**Exercise**
Search the data below for the word "agent" and copy each line that holds it.

**Raw data**
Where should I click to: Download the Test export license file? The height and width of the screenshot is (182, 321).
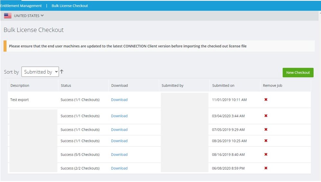click(x=119, y=100)
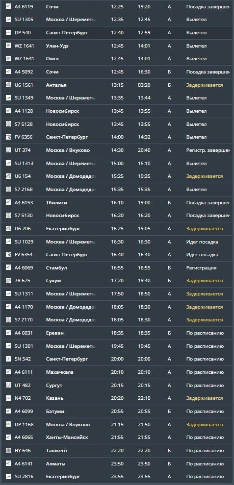Click the Регистрация status for the Стамбул flight
Screen dimensions: 234x485
point(202,268)
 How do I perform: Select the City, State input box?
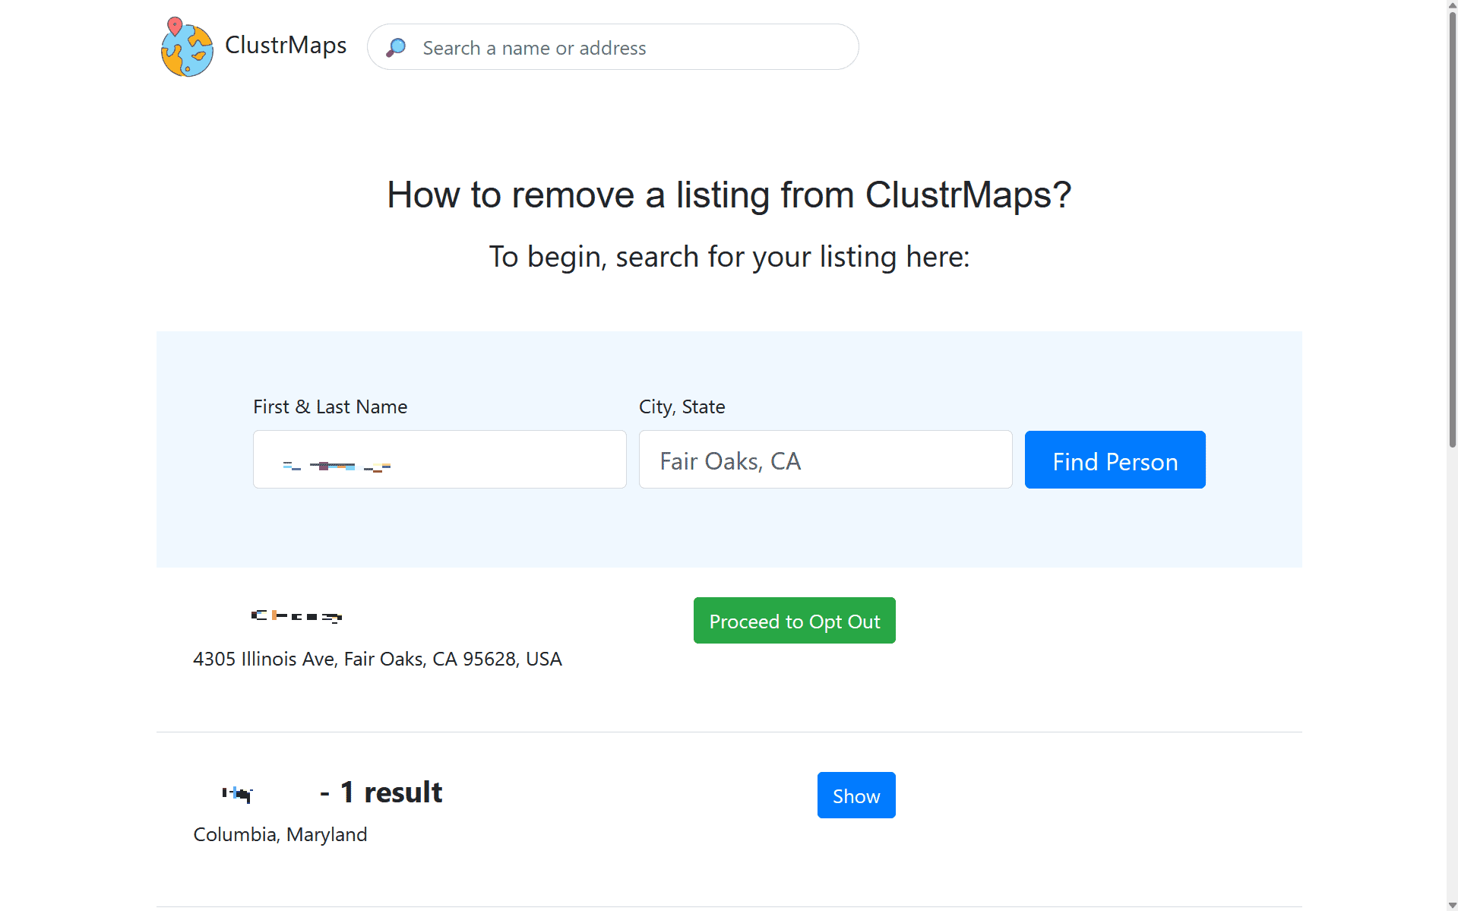point(825,460)
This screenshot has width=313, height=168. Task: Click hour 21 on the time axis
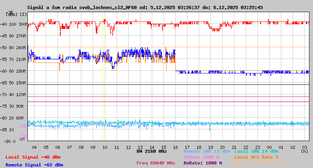pyautogui.click(x=234, y=147)
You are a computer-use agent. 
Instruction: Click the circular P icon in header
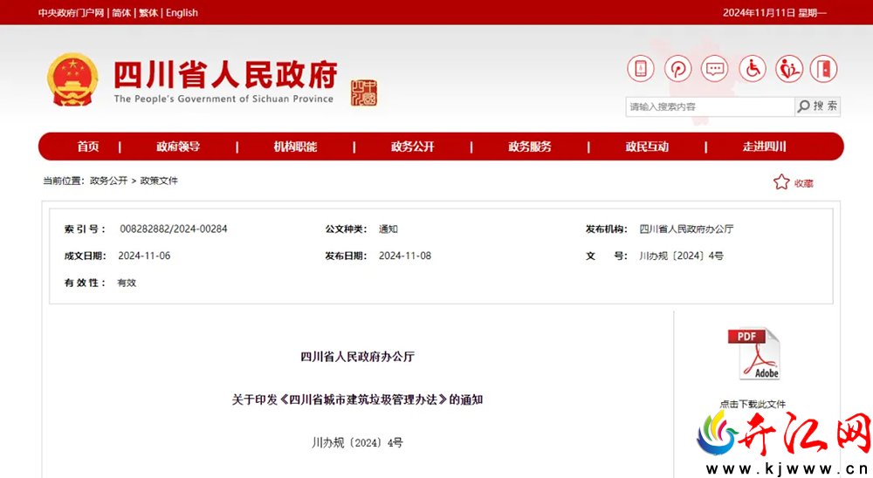677,69
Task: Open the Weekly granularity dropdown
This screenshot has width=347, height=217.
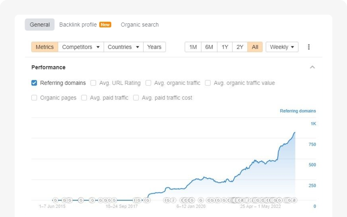Action: (282, 47)
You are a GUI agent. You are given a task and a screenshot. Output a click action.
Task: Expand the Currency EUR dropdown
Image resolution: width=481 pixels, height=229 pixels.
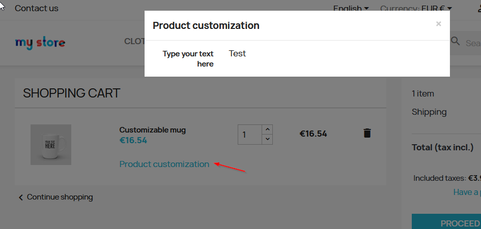(x=416, y=8)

**The completed task**
You are a computer-use agent. 
You are a GUI agent. You are given a task and a screenshot. Output a click action.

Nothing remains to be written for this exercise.